From a very young age, in our society, we are taught to compete. The child with better grades is praised, while lower grades are seen as evidence of laziness or a lack of intelligence and as such are abhorred; and so as siblings we learn to compare ourselves against our brothers and sisters. We learn to envy the praise they receive. If we are only children, we are taught to hold ourselves against classmates. The student with higher grades gets more accolades, more privileges, can be the valedictorian, on the National Honor Society and part of the exclusive clubs. This leads to greater acceptance and popularity. Popularity is something else. The boy with bigger muscles is deemed more attractive because he's powerful. The women want powerful. The girl who is thinner with bigger breasts is deemed more attractive, the other girls envy her figure and her physical attributes. We are taught these things from a young age.
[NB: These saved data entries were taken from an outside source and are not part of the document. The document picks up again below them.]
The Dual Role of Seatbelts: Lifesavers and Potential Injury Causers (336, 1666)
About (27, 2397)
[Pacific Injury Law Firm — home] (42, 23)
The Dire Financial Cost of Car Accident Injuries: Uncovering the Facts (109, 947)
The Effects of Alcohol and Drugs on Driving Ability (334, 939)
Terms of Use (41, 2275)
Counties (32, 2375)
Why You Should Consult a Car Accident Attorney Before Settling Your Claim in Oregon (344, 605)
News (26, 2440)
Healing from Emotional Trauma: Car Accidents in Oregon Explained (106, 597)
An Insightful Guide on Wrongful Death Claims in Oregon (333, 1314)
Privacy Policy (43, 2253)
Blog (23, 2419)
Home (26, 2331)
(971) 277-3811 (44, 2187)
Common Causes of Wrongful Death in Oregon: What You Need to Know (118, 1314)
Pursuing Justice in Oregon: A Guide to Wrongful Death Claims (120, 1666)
More than being taught though, we come back to the very primal instincts that reinforce this. As a male, there are very clear mental and physical responses when attracted to a female. And the reverse is true as well. So, it can be fair to conclude that jealousy is about what we are taught and what we instinctively feel. Like my friend said, "My parents teaching me to feel bad about what I wanted in the first place." Also, society coaching us as to what is and is not acceptable in relationships. Who should we date, what kind of relationship will be accepted as "right for you"?
중략.............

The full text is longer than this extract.